● EXERCISE REQUIREMENTS
How many lines of these entries hold the string "Select"? Reply with the number alone.

● INFORMATION PROVIDED
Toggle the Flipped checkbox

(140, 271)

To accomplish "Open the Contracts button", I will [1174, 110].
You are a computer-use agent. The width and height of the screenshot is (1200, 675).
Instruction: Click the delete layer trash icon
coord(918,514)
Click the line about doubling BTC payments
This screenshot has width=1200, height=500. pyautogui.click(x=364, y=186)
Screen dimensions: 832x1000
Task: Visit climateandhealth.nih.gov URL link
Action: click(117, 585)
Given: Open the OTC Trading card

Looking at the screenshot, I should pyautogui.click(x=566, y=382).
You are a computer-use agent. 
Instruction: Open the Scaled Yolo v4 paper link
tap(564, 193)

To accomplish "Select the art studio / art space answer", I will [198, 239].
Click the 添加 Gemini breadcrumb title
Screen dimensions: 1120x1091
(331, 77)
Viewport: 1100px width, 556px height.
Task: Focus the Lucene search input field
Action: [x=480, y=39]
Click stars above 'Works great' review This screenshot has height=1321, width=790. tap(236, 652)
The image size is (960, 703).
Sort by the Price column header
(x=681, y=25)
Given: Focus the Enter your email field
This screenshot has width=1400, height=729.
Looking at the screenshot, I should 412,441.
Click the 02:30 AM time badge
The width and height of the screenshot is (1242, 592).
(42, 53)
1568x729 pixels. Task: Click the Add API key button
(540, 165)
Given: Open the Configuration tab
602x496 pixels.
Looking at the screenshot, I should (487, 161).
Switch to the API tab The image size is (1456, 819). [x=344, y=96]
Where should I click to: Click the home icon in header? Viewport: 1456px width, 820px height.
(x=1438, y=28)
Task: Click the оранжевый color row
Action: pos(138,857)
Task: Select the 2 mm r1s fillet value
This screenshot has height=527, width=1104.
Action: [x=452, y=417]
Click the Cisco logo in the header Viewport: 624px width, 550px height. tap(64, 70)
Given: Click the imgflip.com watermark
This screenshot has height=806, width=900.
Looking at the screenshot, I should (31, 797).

● RESPONSE TO THE TASK
2